From mboxrd@z Thu Jan  1 00:00:00 1970
Date: Wed, 29 Aug 2007 06:38:03 +0200
From: Nick Piggin <npiggin@suse.de>
Subject: Re: RFC:  Noreclaim with "Keep Mlocked Pages off the LRU"
Message-ID: <20070829043803.GD25335@wotan.suse.de>
References: <20070823041137.GH18788@wotan.suse.de> <1187988218.5869.64.camel@localhost> <20070827013525.GA23894@wotan.suse.de> <1188225247.5952.41.camel@localhost> <20070828000648.GB14109@wotan.suse.de> <1188312766.5079.77.camel@localhost>
Mime-Version: 1.0
Content-Type: text/plain; charset=us-ascii
Content-Disposition: inline
In-Reply-To: <1188312766.5079.77.camel@localhost>
Sender: owner-linux-mm@kvack.org
Return-Path: <owner-linux-mm@kvack.org>
To: Lee Schermerhorn <Lee.Schermerhorn@hp.com>
Cc: linux-mm <linux-mm@kvack.org>, Rik van Riel <riel@redhat.com>
List-ID: <linux-mm.kvack.org>

On Tue, Aug 28, 2007 at 10:52:46AM -0400, Lee Schermerhorn wrote:
> On Tue, 2007-08-28 at 02:06 +0200, Nick Piggin wrote:
> > 
> > I don't have a problem with having a more unified approach, although if
> > we did that, then I'd prefer just to do it more simply and don't special
> > case mlocked pages _at all_. Ie. just slowly try to reclaim them and
> > eventually when everybody unlocks them, you will notice sooner or later.
> 
> I didn't think I was special casing mlocked pages.  I wanted to treat
> all !page_reclaimable() pages the same--i.e., put them on the noreclaim
> list.

But you are keeping track of the mlock count?
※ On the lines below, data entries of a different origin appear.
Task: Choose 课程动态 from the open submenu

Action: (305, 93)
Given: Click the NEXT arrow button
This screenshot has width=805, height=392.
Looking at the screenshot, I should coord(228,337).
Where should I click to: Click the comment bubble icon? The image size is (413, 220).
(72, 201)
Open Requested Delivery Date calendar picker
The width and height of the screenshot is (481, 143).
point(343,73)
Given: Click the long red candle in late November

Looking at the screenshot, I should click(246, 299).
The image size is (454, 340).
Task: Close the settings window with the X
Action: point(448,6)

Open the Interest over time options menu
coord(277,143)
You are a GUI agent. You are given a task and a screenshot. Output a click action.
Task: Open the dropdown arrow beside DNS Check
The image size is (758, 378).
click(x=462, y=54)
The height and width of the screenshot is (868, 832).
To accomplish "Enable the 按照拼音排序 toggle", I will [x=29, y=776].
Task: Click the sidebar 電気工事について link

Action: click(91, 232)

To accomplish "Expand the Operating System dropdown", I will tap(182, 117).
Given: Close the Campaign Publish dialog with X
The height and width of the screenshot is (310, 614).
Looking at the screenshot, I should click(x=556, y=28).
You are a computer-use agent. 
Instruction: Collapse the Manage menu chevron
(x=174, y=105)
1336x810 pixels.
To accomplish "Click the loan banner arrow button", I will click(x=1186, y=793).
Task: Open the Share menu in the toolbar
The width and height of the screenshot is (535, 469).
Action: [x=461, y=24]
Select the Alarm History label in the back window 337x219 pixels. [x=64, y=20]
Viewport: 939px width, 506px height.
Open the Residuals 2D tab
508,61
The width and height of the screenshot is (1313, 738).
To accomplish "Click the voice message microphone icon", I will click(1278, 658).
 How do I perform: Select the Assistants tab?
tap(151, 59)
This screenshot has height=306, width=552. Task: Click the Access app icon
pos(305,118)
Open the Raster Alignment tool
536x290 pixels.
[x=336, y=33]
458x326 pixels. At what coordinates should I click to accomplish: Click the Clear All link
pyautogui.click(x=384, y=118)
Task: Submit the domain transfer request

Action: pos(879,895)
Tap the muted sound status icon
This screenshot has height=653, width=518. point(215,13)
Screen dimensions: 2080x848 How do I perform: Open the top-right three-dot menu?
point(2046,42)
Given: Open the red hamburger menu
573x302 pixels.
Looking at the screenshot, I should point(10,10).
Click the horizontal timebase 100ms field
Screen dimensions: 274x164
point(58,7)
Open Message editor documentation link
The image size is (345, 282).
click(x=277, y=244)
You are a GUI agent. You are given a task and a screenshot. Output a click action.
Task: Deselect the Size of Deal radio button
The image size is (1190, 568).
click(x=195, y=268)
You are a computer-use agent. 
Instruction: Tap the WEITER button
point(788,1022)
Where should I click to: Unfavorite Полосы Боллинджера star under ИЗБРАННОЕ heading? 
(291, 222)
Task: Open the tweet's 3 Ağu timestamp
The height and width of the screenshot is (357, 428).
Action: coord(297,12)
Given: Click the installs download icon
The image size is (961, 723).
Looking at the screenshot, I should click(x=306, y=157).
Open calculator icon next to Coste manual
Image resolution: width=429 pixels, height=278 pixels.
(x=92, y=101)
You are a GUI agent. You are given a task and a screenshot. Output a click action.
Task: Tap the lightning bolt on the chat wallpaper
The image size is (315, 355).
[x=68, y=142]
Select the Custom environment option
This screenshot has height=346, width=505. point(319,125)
Why not simply call
try_to_unmap and see if they are still mlocked?


> > But once you do the code for mlock refcounting, that's most of the hard
> > part done so you may as well remove them completely from the LRU, no?
> > Then they become more or less transparent to the rest of the VM as well.
> 
> Well, no.  Depending on the reason for !reclaimable, the page would go
> on the noreclaim list or just be dropped--special handling.  More
> importantly [for me], we still have to handle them specially in
> migration, dumping them back onto the LRU so that we can arbitrate
> access.  If I'm ever successful in getting automatic/lazy page migration
> +replication accepted, I don't want that overhead in
> auto-migration/replication.

Oh OK. I don't know if there should be a whole lot of overhead involved
with that, though. I can't remember exactly what the problems were here
with my mlock patch, but I think it could have been made more optimal.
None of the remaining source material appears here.